Ex-SEC QB Faces Eagles

Posted: October 6, 2012

BRIDGEWATER – When James Madison quarterback Justin Thorpe takes the field against Towson, he won’t be the most highly recruited QB to play in the city/county today. Neither, for that matter, will Towson’s starting quarterback.

That honor belongs to a kid who plays at a Division III school.

Nash Nance received boatloads of scholarship offers from I-A schools out of Calhoun High School in Georgia, then spent two years as a scholarship quarterback at the University of Tennessee before transferring to what many would probably call a curious destination: Hampden-Sydney College, which Bridgewater plays today at 1 p.m. in its homecoming game.

“If three years ago somebody would’ve come up to me and told me where I’d be today, I’d probably laugh at him,” said Nance, now a 6-foot-4, 220-pound sophomore for the Tigers.

So too, probably, would some of the college coaches who originally recruited him.

As a high school senior, Nance first committed to Vanderbilt in the fall, then got “about 10 more offers,” he said. He picked Tennessee over Arkansas, West Virginia and Mississippi State, among others.

After redshirting with the Vols in 2010, Nance said he believed he was third on the depth chart at quarterback last year. So when Tennessee’s starting quarterback broke his thumb early in the season, he thought he was the backup heading into a Southeastern Conference matchup with Alabama.

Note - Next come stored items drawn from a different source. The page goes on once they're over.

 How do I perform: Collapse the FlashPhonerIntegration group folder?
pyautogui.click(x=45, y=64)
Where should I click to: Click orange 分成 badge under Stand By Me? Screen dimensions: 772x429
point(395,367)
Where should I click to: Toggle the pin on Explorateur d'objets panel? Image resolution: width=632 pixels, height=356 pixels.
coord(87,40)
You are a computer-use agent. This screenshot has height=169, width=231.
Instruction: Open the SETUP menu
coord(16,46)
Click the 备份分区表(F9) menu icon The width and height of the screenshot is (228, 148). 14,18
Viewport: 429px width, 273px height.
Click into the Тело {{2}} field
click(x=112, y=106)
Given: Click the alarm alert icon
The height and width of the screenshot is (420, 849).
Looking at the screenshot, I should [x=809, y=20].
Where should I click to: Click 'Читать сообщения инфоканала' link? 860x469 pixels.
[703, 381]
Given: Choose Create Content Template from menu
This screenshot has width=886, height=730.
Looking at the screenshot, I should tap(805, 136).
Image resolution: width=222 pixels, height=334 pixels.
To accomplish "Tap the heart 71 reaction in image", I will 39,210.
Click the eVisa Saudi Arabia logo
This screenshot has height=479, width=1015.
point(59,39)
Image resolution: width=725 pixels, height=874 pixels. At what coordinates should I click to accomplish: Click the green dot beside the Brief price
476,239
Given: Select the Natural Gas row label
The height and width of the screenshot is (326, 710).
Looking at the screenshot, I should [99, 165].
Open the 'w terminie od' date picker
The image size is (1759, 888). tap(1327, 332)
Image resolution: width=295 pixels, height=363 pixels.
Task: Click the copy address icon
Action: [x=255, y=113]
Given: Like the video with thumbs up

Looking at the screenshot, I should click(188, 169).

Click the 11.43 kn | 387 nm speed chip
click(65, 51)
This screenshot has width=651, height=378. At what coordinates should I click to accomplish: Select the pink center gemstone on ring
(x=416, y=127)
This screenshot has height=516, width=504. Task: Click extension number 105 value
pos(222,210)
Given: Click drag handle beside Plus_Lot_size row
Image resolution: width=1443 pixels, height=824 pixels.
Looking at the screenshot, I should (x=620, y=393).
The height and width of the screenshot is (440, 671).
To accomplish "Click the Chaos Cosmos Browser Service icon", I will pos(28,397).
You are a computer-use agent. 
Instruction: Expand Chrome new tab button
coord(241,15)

But instead, as Tennessee was getting blown out 37-6, Tennessee coach Derek Dooley inserted a true freshman over Nance for mop-up duty. At that point, Nance said, he started thinking about making a change.

Nance said his priority was to find a good academic school and a football team where he would play. He also wanted a team that emphasized the passing game. Receiving an athletic scholarship, he said, wasn’t an issue, because he figured he’d receive financial aid as the son of divorced parents and academic aid after getting good grades his first two years at Tennessee.

Nance looked at several Ivy League schools along with Lehigh, but Hampden-Sydney also fit the criteria. So Nance’s father put in a call to H-SC coach Marty Favret.

“I thought it was a prank call from a [Randolph-Macon] grad or something,” Favret said during preseason. “I didn’t take it very seriously. … We wondered whether we wanted to go through the hassle of bringing him in for a visit.”

But he did, and Nance eventually committed.

“One day I just kind of woke up and felt like Hampden-Sydney was the right place,” Nance said.

And yet, even with an SEC quarterback running a spread offense that’s powered H-SC to three of the last five Old Dominion Athletic Conference championships, the Tigers (2-2 overall, 0-1 in the ODAC) find themselves in an unfamiliar position of desperation heading into today’s matchup with the Eagles (4-0, 1-0).

A week ago, the preseason-favorite Tigers lost their first ODAC opener since 1999, falling 41-28 on the road to Catholic, picked to finish sixth in the eight-team league.

That means that a win today for unbeaten Bridgewater could not only secure its first 5-0 start since 2006, but it would also just about eliminate Hampden-Sydney from league contention. Two losses are generally fatal in the ODAC, whose winner gets an automatic bid into the Division III playoffs.

Nance’s performance can best be described as inconsistent. He threw for 339 yards and five touchdowns in a 42-20 win over Christopher Newport in Week 2; last week against Catholic, he threw four TDs but also two game-changing interceptions. He has 11 touchdowns and five picks through four games.

“He’s been way up and down,” Favret said this week. “…You give him a little bit of leeway because he’s learning a new system, and it’s been a while since he’s been out there under the gun. But we’re concerned; we’ve got to get him more consistent and confident.”

Statistically, BC would be the most likely ODAC team to contain the Nance-led offense, as the Eagles lead the league in every major defensive statistical category, including pass defense (148.2 yards per game). But that has come against a relatively weak non-conference schedule, which has included predominantly run-first teams that haven’t truly tested BC’s freshman-laden secondary. Plus, Hampden-Sydney has won all of the last five meetings with the Eagles.

“There’s going to be 10 balls thrown in the air at least 40 yards [by Hampden-Sydney],” BC defensive coordinator Jack Johnson said. “What’s going to happen? Are we going to make a play or are they going to make a play? That’s going to be the big determining factor.”